Hafnia hat gerade das zweitbeste Quartal seiner Geschichte hingelegt – und wechselt gleichzeitig an der Spitze. Ein Abgang, der besser nicht getimt sein könnte: Noch bevor CEO Mikael Skov am Montag sein letztes Arbeitstag hat, liefert er den Aktionären einen Rekord-Ausschüttungssatz und einen satten Gewinnsprung.
Der Tanker-Betreiber verdiente im zweiten Quartal 277,8 Millionen Dollar netto, nach 75,3 Millionen Dollar im Vorjahresquartal. Der Umsatz kletterte um 46 Prozent auf 505,7 Millionen Dollar, das Ergebnis je Aktie lag bei 0,56 Dollar und übertraf die Analystenschätzung von 0,55 Dollar. Angetrieben wurde das Ganze von einer durchschnittlichen Charterrate von 44.093 Dollar pro Tag – fast doppelt so viel wie im Vorjahr.

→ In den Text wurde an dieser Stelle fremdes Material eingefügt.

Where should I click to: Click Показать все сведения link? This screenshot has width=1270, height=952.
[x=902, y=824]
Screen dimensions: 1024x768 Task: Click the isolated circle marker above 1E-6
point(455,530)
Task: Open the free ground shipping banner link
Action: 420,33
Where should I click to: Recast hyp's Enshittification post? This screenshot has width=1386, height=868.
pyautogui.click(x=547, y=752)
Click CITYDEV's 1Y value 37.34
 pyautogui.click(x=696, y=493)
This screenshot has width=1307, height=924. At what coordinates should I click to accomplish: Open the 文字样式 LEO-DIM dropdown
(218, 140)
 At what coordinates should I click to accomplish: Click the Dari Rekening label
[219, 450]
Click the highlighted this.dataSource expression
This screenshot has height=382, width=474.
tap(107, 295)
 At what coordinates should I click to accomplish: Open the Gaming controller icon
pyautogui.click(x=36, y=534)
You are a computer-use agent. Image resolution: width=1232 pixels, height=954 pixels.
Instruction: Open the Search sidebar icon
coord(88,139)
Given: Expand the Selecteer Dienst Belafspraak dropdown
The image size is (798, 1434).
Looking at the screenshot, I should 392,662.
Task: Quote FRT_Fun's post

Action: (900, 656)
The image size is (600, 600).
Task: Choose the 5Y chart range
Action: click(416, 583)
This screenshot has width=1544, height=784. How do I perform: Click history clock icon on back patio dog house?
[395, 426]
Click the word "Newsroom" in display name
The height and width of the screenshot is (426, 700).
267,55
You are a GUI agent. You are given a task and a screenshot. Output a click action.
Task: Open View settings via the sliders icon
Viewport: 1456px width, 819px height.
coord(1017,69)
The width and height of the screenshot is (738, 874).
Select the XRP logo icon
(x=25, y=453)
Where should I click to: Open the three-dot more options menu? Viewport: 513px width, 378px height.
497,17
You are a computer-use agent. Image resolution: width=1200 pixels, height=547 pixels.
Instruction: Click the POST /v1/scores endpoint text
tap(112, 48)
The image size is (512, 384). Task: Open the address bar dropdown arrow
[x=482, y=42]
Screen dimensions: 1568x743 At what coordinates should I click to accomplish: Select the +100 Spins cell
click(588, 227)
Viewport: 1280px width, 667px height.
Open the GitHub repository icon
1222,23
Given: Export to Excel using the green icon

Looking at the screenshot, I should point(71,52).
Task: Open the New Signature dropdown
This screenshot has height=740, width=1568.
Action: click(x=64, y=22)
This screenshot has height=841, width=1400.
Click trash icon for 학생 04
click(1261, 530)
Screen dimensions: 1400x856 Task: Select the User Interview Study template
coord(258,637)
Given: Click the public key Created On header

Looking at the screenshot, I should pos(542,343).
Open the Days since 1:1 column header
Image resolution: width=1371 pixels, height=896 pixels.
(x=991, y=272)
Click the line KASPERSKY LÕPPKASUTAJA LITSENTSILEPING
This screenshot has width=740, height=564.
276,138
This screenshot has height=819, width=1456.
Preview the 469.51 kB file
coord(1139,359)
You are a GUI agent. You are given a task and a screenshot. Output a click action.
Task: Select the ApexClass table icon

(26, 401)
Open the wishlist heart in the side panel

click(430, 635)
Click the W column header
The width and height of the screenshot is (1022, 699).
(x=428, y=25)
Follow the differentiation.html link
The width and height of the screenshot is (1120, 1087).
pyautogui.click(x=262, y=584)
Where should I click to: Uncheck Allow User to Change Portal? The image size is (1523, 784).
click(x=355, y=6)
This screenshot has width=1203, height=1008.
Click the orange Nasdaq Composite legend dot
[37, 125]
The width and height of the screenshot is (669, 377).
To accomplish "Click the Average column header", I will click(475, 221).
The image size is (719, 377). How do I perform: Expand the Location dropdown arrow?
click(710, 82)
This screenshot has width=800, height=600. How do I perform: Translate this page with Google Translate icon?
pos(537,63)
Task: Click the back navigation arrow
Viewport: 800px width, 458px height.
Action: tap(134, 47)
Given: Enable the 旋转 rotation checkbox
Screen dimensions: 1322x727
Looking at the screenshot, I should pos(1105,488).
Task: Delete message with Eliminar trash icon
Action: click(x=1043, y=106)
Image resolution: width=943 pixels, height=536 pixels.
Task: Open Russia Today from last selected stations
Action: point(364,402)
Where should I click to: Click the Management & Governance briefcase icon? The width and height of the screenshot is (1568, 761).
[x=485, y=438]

Maximale Ausschüttung durch niedrige Verschuldung
Der Aufsichtsrat beschloss eine Quartalsdividende von 0,5003 Dollar je Aktie, das entspricht einer Ausschüttungsquote von 90 Prozent – dem Maximalwert im gestaffelten Dividendenmodell des Unternehmens. Ausgelöst wird diese Stufe automatisch, sobald die Netto-Verschuldung im Verhältnis zum Portfoliowert unter 20 Prozent fällt.
Bei Hafnia lag dieser Wert zum Quartalsende bei nur noch 13,0 Prozent, nach 24,9 Prozent zum Jahresende 2025. Auf Basis der Dividenden im ersten Halbjahr ergibt sich eine annualisierte Rendite von rund 21 Prozent. Es ist bereits die 18. Ausschüttung in Folge.
Die Ursachen für die starke Marktlage liegen tief in der geopolitischen Gemengelage: Die Sperrung von Transportrouten im Nahen Osten, Engpässe am Panamakanal und ein massiver Abbau globaler Öllagerbestände haben die Transportwege verlängert und damit die Nachfrage nach Tankerkapazität erhöht. Hinzu kommt ein struktureller Effekt – viele als Produktentanker gebaute Schiffe wandern derzeit in den Rohöltransport ab, was den Markt für Hafnias Kerngeschäft zusätzlich verknappt.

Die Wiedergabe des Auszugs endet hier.